Genetic variants may only influence a biomarker during a critical period in development. Genetic variation is inherited at birth and MR studies assess the difference in disease risk between groups with different lifelong exposure to the biomarker. Certain genetic variants may only influence a biomarker during a certain developmental period. Therefore MR studies may yield inconclusive results if the biomarker was not measured and intervention was not given during this critical period. For instance, the FTO gene and its positive association with body mass index (BMI) and adiposity in children68 demonstrates this phenomenon since adiposity has also been linked to later life risk of CVD. FTO functions during a developmental window and, prior to this window under the age of 2.5 years, its relationship with BMI is inversed; however, after the age of 2.5 years the effects of FTO are associated with a rapid weight gain, acceleration in developmental age and increased BMI which occur over the course of this developmental period.68 Given the positive relationship between childhood obesity and obesity in later life,69 the effect of targeting the FTO locus may be temporally dependent.
Drug target is not ‘druggable’. Lastly, given the ideal outcome where a MR study was able to test genetic variants at a specific drug target, this information serves little use to drug developers if the target cannot be pharmacologically manipulated. This is the case with many kinases and scaffold proteins which may be causal in the onset of a disease; however, targeting these proteins may yield many adverse off-target effects and therefore the target is considered not ‘druggable’.
This review of the MR literature for lipid cardiovascular biomarkers suggests that there are two types of MR studies—those that investigate the causality of a biomarker and those that investigate the causality of a drug target through a specific drug target. While the latter is of greatest use to drug developers, to date the former is most common. Nonetheless, MR studies are clearly helpful in identifying causal biomarkers in humans and this is a tremendously important first step in drug development. However, targeting these biomarkers pharmaceutically does not always translate into successful drug development. MR appears to be most helpful for drug development when it can conclusively show that a biomarker is unlikely to be causal in disease aetiology and therefore prompt disinvestment in a drug development programme. When MR findings demonstrate that a biomarker is causal, identifying the correct pathway through which to modulate that biomarker becomes the next critical step in drug development.

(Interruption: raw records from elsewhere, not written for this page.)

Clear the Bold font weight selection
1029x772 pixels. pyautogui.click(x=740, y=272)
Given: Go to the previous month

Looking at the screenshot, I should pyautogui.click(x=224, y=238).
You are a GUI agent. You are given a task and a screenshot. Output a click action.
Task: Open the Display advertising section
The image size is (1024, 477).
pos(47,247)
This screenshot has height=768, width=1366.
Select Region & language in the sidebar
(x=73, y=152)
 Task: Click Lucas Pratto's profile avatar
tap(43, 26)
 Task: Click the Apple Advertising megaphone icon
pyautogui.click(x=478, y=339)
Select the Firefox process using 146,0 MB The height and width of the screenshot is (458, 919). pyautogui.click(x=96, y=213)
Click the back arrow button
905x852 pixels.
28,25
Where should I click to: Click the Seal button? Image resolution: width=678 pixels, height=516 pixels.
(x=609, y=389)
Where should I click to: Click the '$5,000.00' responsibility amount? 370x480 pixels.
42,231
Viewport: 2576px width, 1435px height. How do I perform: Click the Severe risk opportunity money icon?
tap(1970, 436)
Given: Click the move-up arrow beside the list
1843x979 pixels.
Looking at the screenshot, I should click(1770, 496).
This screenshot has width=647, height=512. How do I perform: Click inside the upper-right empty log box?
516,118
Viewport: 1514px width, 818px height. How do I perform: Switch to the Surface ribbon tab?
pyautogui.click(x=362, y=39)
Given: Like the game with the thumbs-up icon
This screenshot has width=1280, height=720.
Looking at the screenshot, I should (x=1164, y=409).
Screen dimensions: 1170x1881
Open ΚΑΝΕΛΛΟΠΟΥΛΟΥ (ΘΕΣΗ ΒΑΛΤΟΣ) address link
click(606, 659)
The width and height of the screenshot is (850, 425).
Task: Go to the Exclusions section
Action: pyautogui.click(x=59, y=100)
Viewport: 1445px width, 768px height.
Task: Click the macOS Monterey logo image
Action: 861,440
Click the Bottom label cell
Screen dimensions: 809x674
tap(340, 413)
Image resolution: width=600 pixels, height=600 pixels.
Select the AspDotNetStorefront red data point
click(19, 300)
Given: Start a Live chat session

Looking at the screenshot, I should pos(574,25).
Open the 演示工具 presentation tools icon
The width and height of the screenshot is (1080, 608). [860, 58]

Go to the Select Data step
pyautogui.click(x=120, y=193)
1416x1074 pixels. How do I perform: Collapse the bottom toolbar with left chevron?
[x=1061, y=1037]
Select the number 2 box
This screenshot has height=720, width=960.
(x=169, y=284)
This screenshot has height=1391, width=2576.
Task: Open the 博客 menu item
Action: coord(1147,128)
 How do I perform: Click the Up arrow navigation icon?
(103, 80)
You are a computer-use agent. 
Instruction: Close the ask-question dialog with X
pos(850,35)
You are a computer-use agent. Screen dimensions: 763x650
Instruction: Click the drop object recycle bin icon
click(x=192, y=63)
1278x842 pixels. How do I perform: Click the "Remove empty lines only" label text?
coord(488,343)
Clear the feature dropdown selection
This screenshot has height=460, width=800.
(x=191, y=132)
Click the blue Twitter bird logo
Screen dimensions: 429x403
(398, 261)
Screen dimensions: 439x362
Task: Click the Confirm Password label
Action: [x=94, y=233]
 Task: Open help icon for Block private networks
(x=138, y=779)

Considering that it is now estimated to cost $5 billion to bring a new drug to market when the amortisation of failure is taken into account,70 many analysts have warned that current R&D costs are unsustainable.1 MR has an important role to play in improving these costs and, as findings expand to include evolving genomics technologies such as next-generation sequencing technologies, it is probable that many drug targets can be abandoned using insights from MR, resulting in a more straightforward path for moving new molecules to clinical care.
Contributors LEM wrote the first draft. All authors provided comments upon the draft of this manuscript.
Competing interests None.
Provenance and peer review Commissioned; externally peer reviewed.